Праздник в разгаре, а Рашида исчезла из толпы женщин, которые теперь с неистовыми криками и поднятыми над головой хлопающими в такт музыке руками провожали новобрачных к выходу из зала.
На улице, громко сигналя, ждут машины. Свадебный кортеж, украшенный пестрыми цветами и гирляндами светящихся разноцветных лампочек, в сопровождении гудков и веселого шума пассажиров направляется через весь город, чтобы каждый житель Адена услышал и увидел, что еще два человека нашли друг друга.
ЗАКОН О СЕМЬЕ
Понадобилось много времени, чтобы завоевать ее доверие и чтобы она наконец улыбнулась в ответ на приветствие. Если бы мне позволили дать ей имя — а такое желание испытывал не я один, — то назвал бы ее «цветком пустыни и скал». Она — бедуинка, ей 14 или 15 лет, и все ее родичи живут в Четвертой провинции. Мульхи говорит, будто бы она боится голубых глаз, но это неправда. Ее пугает другое: когда во время обхода я вхожу в палату, где она лежит, вслед за мной протискиваются много санитаров; в этом и заключается причина ее сдержанности и замкнутости. Без меня сюда не смеет войти ни один мужчина, а лишь медсестры. Ее брат, проходящий армейскую службу в Адене, неотступно, день и ночь, сидит у ее постели.
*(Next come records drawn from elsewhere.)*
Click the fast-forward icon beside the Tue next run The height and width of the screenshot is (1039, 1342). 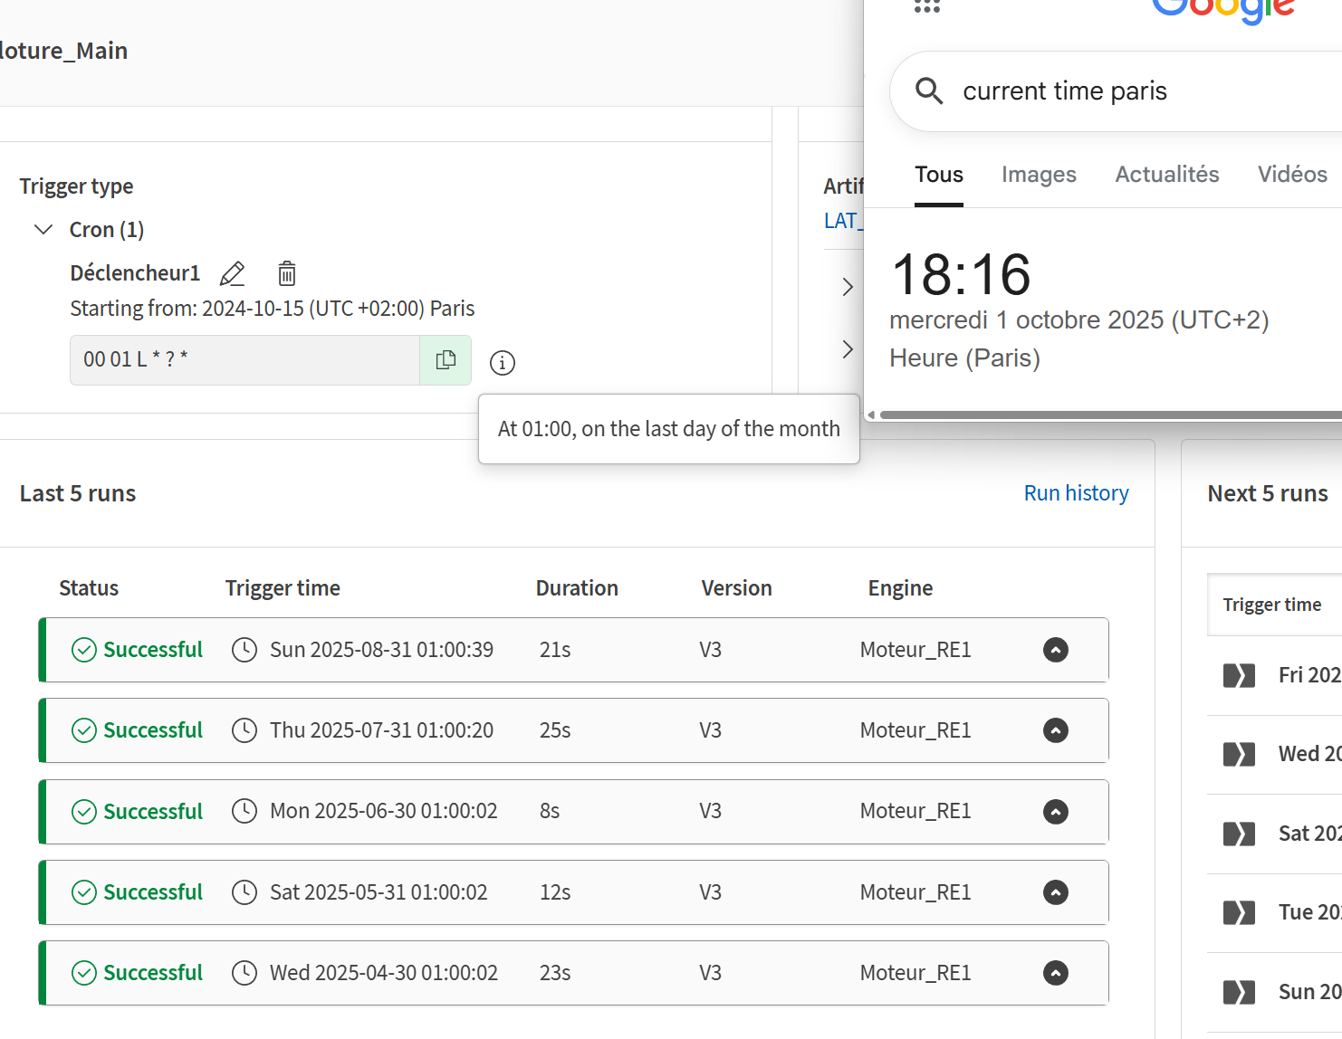coord(1238,912)
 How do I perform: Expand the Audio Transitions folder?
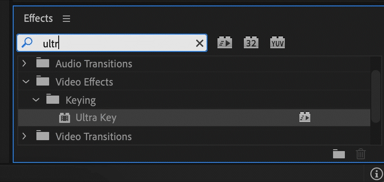(25, 64)
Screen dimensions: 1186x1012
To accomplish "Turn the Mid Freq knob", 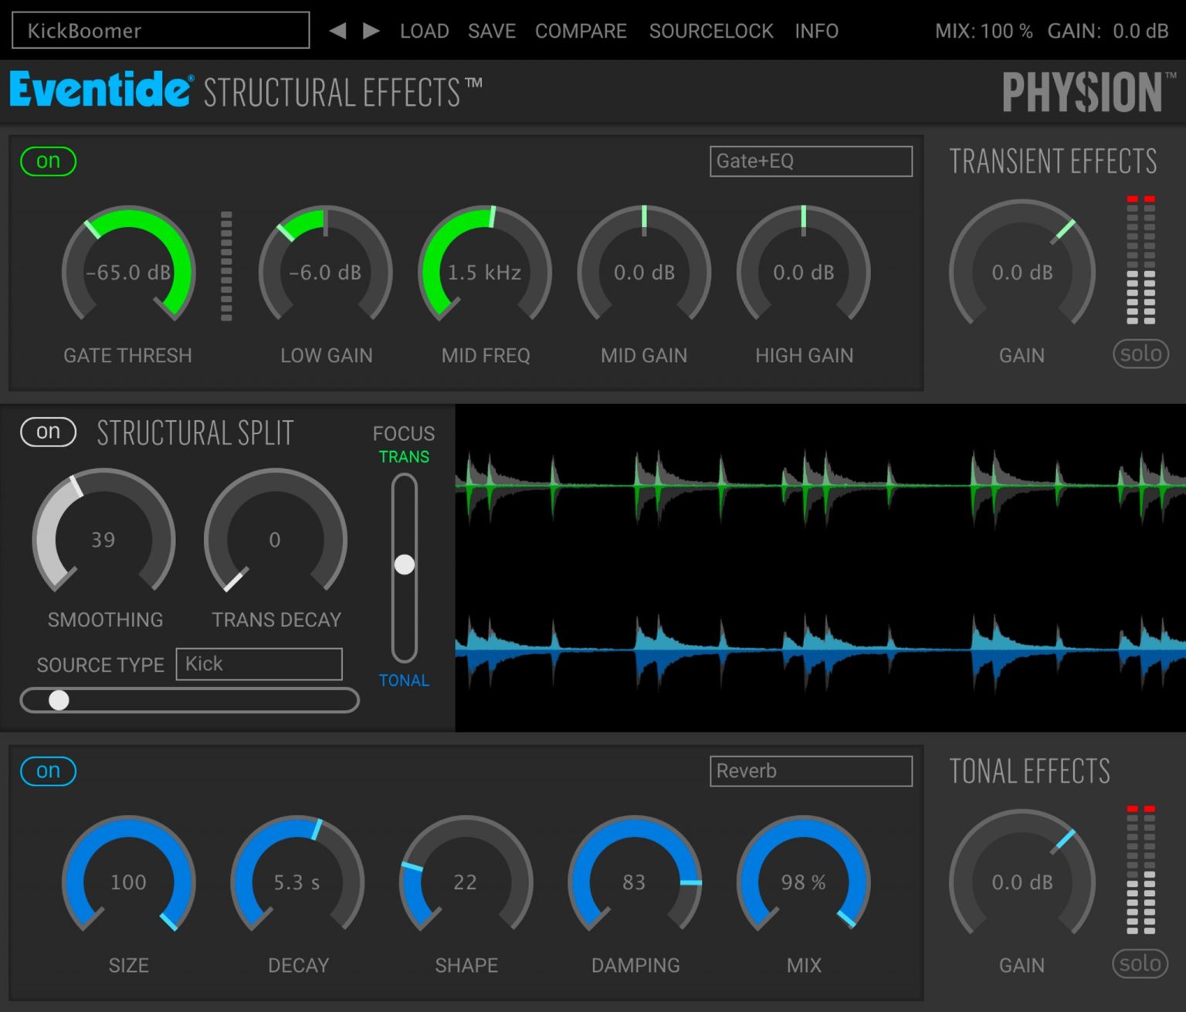I will 485,272.
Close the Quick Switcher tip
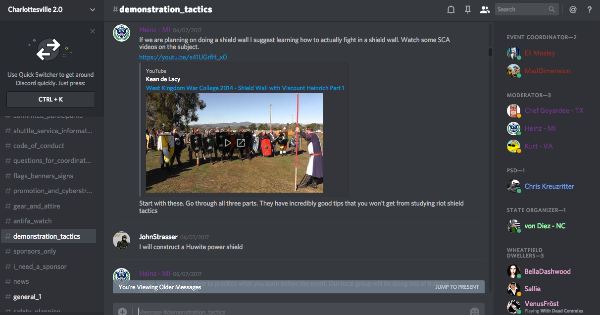The image size is (600, 315). click(93, 31)
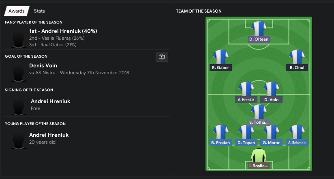Select B. Prodan's left-back shirt icon
This screenshot has height=179, width=334.
(x=221, y=132)
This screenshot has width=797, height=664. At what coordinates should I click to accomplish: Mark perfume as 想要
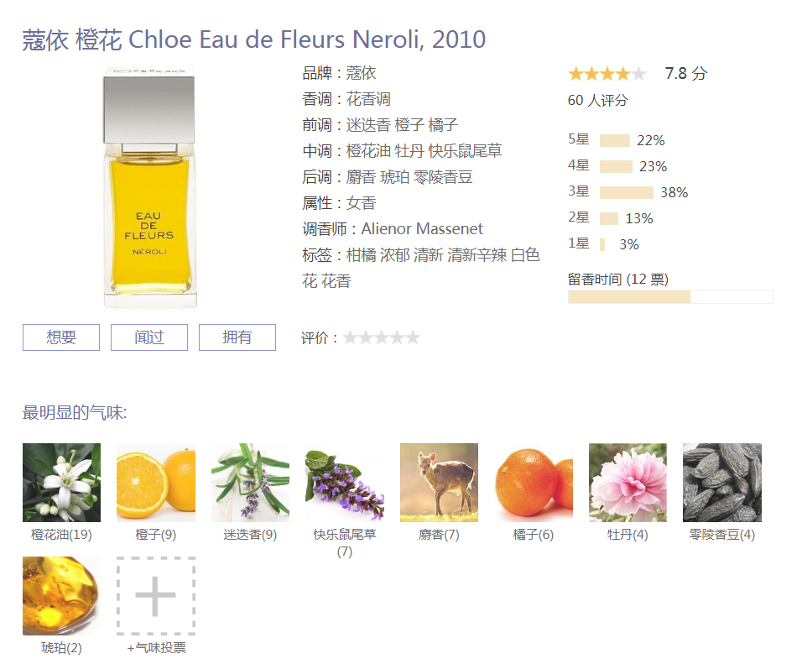click(x=61, y=337)
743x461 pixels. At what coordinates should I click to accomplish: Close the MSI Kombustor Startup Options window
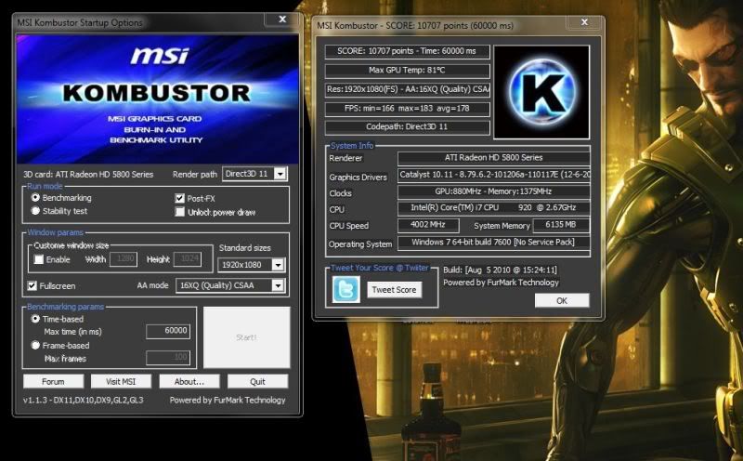(x=281, y=19)
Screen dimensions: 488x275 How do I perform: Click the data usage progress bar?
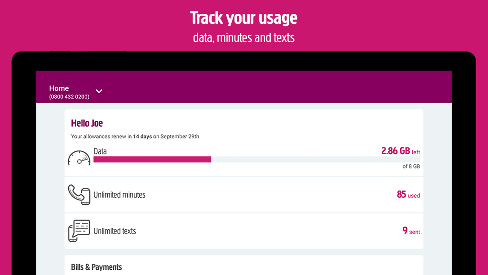point(257,159)
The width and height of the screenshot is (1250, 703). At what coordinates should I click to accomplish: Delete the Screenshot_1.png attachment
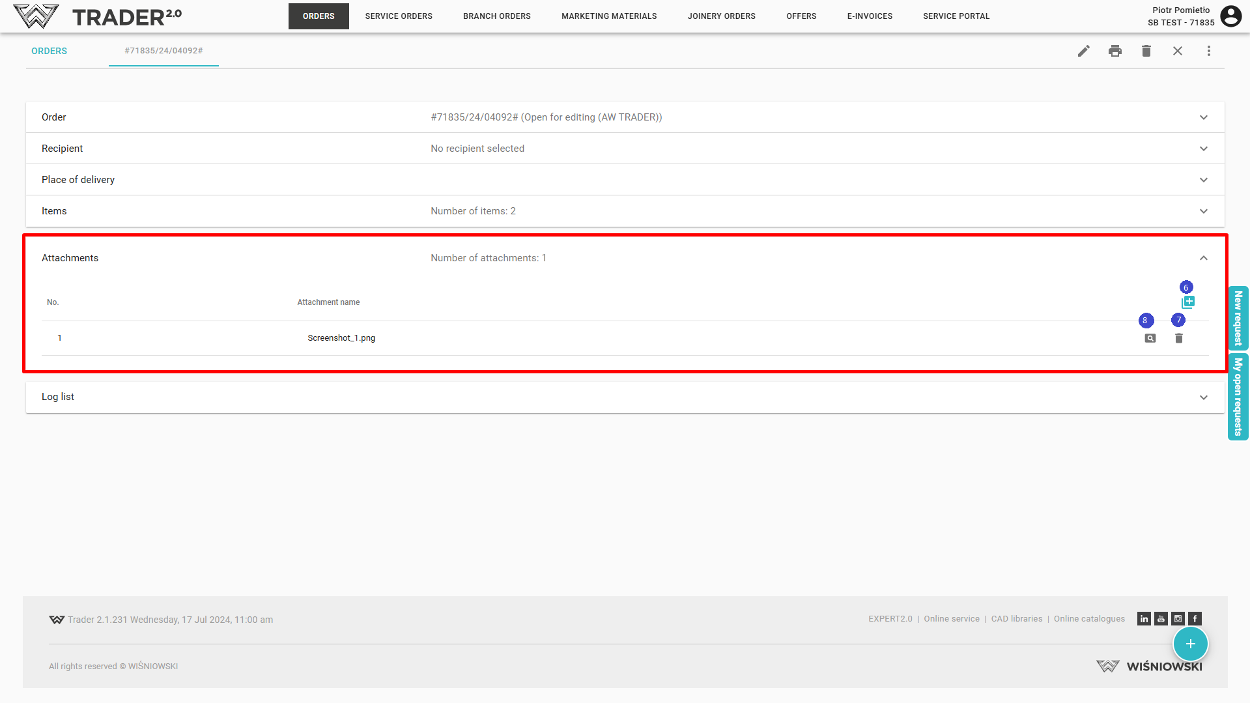(x=1178, y=338)
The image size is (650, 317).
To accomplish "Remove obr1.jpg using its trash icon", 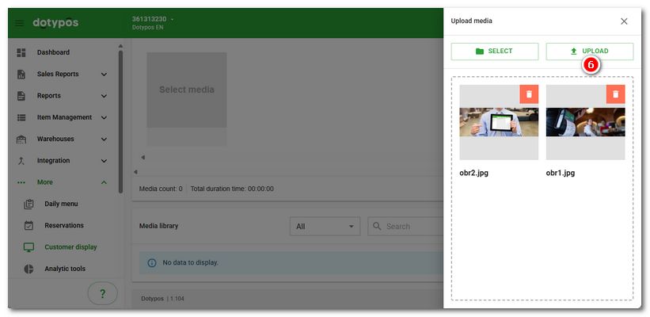I will [x=615, y=94].
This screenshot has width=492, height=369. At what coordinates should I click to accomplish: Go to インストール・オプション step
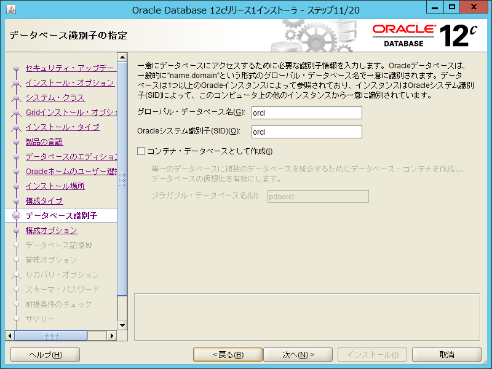[x=69, y=83]
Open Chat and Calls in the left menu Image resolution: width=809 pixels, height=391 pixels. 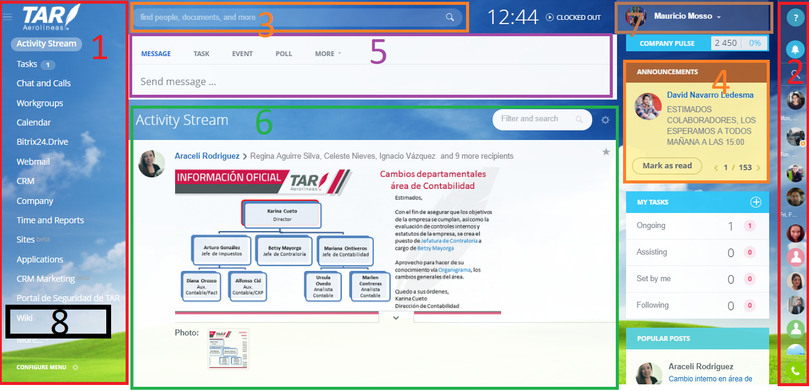[x=43, y=83]
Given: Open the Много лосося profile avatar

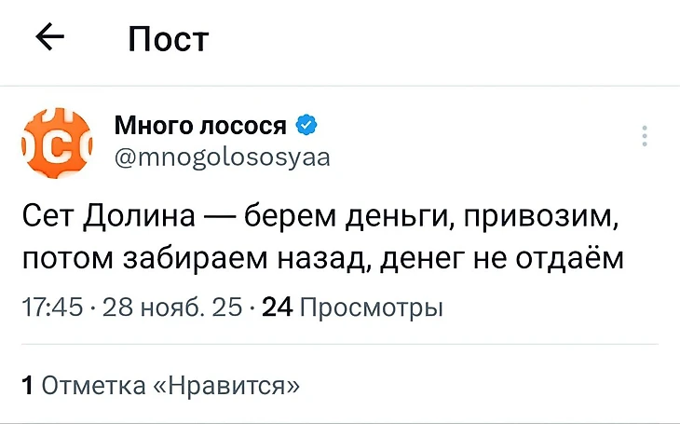Looking at the screenshot, I should 57,142.
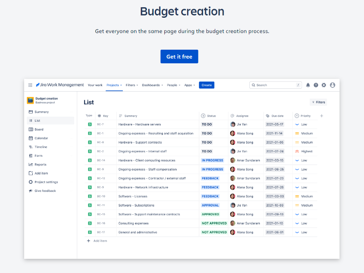
Task: Open the Help question mark icon
Action: (316, 85)
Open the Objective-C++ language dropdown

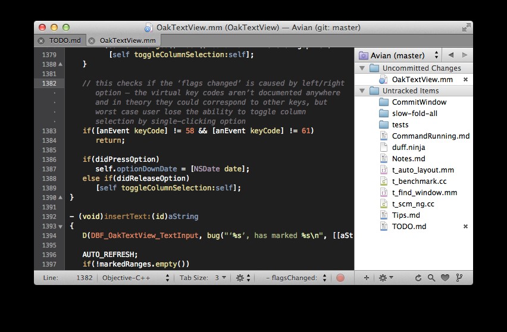point(136,278)
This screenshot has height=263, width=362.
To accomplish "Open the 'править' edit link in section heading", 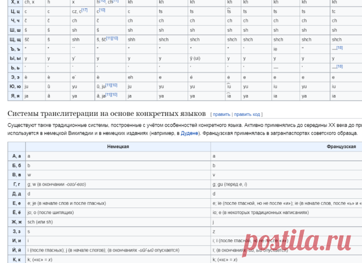I will 222,114.
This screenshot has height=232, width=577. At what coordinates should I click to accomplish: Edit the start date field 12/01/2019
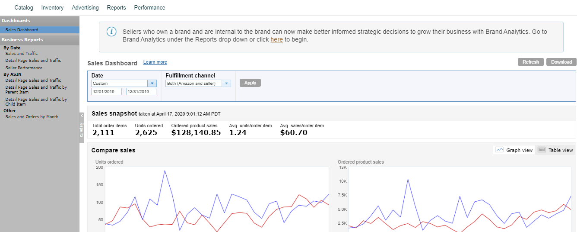point(106,92)
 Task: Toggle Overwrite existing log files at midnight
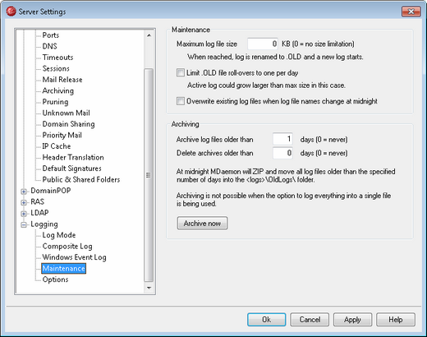coord(181,101)
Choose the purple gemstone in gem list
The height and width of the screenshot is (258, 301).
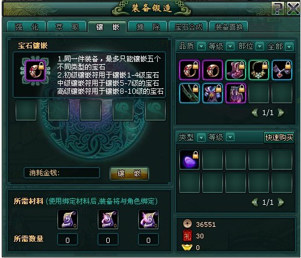tap(189, 160)
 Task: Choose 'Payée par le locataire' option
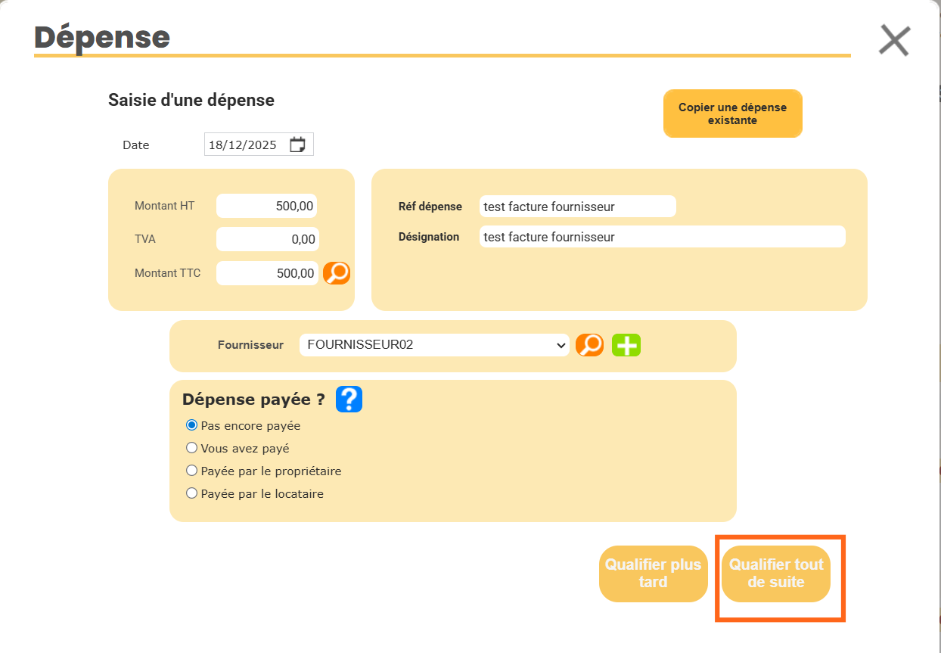(x=192, y=493)
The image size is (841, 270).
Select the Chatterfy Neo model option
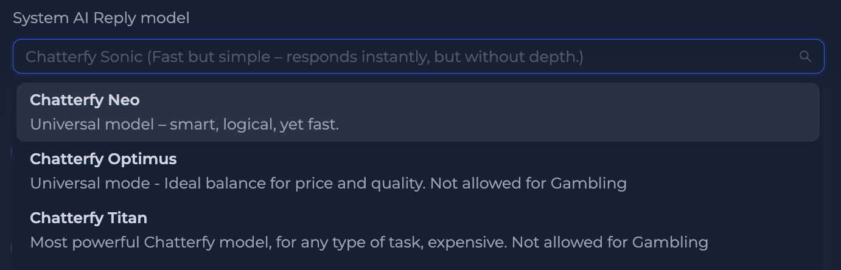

Его присутствие здесь отнюдь не означает недоверия к нам, это естественная форма поведения бедуинов в подобной ситуации. Девушка поступила к нам по поводу амебной дизентерии, усложненной анемией. После трех недель интенсивного лечения ей стало лучше, и я каждый день со страхом жду, что она заговорит о выписке. Пока что брату удается уговорить ее остаться в больнице до полного выздоровления.